Beef and pork, assuming they are cooked correctly, propose no greater health threat than do chickens and the like but the there is almost no chance of small farms getting a similar exception for producing small quantities of them.
While beef and pork are slowly being eliminated as sustainable food choices, those animals that fall under the exception appear to have a future when it comes to sustainability. Although some producers find many of the regulations odious or cost prohibitive, over the last several years Maryland has made some strides toward fowl and game sustainability.
For example, although federal rules prohibit crossing state lines to sell farm-killed fowl, Maryland has lightened the restrictions on selling from the farm. Anything other than pork or beef killed on a farm may be sold there.
The idea is that the consumer can make their own choices about a farm’s sanitary practices if they actually visit the farm. Selling at farmers’ markets, however, is a different story. The state requires a permitting process which includes a class in identifying avian diseases and best sanitary practices and an annual inspection of the production facility.
The state expects to offer the all day class online before too long but for now, participation means a day away from the farm — or two depending upon the distance — for the privilege of being able to sell at farmers’ markets.
It’s a quandary for many local producers. In the age of social networking and the emergence of a strong core of sustainable living-conscious shoppers, there’s not a lot of incentive for the small local farmer to go out of their way to sell at farmers’ markets. Last season, for example, Wycall had all of his Thanksgiving turkeys spoken for by the end of October.

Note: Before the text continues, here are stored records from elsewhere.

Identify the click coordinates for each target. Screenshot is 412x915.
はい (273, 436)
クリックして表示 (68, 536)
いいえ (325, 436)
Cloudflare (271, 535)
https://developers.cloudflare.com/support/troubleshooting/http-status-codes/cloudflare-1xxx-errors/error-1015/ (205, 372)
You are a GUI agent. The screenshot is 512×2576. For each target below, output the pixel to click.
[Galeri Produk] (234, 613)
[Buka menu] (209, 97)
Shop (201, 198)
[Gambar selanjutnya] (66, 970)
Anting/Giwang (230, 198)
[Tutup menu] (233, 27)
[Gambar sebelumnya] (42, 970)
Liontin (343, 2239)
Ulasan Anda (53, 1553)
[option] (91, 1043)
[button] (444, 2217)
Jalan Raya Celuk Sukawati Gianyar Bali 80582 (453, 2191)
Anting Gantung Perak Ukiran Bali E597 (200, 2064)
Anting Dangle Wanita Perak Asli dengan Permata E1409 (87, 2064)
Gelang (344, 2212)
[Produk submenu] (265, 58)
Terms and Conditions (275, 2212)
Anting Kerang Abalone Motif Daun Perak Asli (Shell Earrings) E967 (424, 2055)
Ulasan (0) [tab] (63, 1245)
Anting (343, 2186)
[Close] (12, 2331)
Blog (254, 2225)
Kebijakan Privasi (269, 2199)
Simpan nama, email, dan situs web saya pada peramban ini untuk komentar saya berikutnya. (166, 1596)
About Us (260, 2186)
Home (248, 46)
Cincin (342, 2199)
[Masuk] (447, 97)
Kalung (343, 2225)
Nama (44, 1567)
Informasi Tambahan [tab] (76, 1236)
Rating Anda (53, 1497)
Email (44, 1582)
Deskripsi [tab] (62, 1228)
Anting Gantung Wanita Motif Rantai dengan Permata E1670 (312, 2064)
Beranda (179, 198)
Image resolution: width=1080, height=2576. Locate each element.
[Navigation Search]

Given that the quality of that product makes store-bought turkeys nearly inedible, with the exception of trying to meet a growing market, there’s not a lot of incentive for local producers to make the regulatory effort.
Except that the demand for fresh local poultry continues to grow. Just as with the turkey, locally grown chickens pose a real threat to the consumer’s ability to settle for the pallid specimens in the grocery store, even though they’re often more than twice as expensive.